This also is the spirit of democracy. If one insists on regarding society as a completed thing, then it must be admitted that democracy does not justify itself. It has never yet established on a lasting basis that thoroughgoing equality of which it dreams. The so-called democracy of Greece was admittedly founded upon the institution of slavery; that of England rests upon an economic submergence of large masses of its people, and in our own country privilege in business, politics, education and religion, with the consequent corruption of society and abortion of justice mocks our praise of democracy even while we make it. Our enemies need but to uncover the facts to lay bare a frightful indictment of our claim that democracy is the best form of social organization.
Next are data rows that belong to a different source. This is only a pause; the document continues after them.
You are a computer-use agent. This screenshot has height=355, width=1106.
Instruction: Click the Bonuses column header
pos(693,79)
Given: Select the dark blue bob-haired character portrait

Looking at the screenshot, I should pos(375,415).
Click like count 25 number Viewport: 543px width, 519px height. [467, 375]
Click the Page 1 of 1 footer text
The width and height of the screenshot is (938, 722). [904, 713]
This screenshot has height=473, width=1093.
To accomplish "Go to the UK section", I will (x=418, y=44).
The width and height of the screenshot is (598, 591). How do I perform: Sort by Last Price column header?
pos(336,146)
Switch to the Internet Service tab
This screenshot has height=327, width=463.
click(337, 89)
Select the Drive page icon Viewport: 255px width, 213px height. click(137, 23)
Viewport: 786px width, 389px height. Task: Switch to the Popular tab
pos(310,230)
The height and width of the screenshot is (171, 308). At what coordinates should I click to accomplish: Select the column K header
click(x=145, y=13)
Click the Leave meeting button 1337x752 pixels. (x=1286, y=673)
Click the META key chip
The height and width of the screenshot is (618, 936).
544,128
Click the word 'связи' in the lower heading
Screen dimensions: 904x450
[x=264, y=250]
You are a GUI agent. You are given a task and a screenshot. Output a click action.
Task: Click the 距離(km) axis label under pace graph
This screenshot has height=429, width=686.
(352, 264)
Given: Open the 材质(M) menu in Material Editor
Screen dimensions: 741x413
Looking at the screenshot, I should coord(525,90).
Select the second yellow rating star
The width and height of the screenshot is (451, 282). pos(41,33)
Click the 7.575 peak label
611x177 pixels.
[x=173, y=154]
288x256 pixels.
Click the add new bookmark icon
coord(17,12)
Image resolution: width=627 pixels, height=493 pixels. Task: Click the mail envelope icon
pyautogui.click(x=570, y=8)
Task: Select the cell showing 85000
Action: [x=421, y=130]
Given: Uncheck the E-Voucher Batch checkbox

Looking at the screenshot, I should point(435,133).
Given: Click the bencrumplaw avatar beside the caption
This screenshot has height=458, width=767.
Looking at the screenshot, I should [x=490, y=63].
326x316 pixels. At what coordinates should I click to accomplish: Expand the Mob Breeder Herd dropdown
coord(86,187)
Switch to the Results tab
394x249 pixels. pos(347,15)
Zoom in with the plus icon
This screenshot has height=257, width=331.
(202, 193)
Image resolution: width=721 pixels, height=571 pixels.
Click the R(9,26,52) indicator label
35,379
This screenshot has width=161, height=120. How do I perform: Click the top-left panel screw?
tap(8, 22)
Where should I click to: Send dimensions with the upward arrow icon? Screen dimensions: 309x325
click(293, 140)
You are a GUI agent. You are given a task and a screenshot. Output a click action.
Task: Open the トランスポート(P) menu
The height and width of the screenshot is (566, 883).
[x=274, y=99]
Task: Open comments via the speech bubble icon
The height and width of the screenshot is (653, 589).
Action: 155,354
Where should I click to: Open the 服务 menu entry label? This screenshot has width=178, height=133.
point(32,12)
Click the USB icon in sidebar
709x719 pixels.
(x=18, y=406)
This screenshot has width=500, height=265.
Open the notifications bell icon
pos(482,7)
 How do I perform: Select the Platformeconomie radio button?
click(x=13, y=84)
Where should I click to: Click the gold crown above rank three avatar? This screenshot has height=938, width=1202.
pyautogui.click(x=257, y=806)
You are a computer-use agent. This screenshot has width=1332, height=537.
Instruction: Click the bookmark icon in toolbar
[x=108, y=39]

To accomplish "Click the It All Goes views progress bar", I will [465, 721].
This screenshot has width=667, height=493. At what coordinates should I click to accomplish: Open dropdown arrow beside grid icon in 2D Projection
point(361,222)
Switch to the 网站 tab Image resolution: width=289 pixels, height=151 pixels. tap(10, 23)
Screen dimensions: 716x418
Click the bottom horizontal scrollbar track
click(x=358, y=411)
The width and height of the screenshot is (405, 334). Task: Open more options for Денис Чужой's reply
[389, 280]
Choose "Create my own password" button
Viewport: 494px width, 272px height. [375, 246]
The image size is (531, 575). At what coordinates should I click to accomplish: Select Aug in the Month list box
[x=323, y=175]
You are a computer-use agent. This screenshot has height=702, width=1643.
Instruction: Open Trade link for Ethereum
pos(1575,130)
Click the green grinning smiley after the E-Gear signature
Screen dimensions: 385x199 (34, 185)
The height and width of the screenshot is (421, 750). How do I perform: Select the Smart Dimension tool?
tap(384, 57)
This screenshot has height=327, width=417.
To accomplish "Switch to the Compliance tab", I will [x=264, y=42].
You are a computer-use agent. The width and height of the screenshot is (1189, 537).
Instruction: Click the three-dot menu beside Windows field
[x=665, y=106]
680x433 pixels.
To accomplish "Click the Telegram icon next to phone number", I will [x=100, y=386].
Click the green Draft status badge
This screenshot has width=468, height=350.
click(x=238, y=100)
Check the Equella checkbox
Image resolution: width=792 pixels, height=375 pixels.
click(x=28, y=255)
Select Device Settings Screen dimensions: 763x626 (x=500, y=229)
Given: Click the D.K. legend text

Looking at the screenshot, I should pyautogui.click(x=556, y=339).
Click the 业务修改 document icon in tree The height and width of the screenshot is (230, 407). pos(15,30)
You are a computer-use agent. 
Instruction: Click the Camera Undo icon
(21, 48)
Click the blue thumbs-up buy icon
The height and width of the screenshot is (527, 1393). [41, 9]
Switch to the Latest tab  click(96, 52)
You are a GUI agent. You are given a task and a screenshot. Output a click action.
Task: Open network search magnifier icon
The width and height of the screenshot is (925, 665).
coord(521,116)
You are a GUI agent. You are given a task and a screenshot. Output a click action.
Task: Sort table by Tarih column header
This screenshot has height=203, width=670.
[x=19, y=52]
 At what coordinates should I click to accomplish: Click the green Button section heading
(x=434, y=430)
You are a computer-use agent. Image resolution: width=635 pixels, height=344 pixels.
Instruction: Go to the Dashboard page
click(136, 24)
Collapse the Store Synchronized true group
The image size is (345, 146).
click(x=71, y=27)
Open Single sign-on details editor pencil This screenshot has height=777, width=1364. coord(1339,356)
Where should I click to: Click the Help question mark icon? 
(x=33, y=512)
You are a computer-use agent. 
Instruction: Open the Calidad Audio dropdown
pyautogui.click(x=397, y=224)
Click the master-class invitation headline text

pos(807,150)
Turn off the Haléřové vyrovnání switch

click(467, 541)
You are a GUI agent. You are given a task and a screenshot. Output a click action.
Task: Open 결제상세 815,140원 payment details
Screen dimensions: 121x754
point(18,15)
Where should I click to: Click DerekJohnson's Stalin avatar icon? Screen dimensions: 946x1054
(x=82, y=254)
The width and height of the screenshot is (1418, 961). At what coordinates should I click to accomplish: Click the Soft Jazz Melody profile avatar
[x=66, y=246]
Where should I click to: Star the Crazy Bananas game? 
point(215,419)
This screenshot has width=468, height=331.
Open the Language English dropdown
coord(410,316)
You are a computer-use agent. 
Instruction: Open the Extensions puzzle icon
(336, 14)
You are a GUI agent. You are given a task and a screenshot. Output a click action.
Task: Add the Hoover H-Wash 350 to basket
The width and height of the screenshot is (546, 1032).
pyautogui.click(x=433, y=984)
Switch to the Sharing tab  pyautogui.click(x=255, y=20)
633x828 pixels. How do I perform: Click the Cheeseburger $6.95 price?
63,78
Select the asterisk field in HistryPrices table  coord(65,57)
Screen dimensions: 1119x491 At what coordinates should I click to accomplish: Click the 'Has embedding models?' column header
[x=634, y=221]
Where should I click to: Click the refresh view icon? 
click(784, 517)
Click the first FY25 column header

City councils bought with money, weak and incompetent mayors, police forces subdued by threats or seduced by gifts, legislatures the willing servants of men who want the law shaped for their private gain, governors caught in the clutches of the party machine and unable to perform their sworn duty as executors of the law, seats in the senate bought with money or the promises of preferment, retired congressmen delivering their information acquired in the public service to private wealth for private ends, public courts shaping their procedure so that the man of means has an advantage over the poor man in the administration of justice, the supreme court of the land erecting itself into a law-making body through constitutional interpretation and thereby overriding the wishes of the people as expressed through their legislatures; four million laboring men subsisting on incomes below the level of a living wage; children sacrificed to factory labor; women unable to secure from state legislatures labor conditions comparable to those of men; the dispensation of religion administered in such a way as to make the rich comfortable and stupid, the poor indifferent or bitter, and the thoughtful anti-ecclesiastic; education for the professional classes but little for laborers; palaces and leisure for the rich and hovels and drudgery for the poor these are the facts flaunted before us in this most democratic country in the world.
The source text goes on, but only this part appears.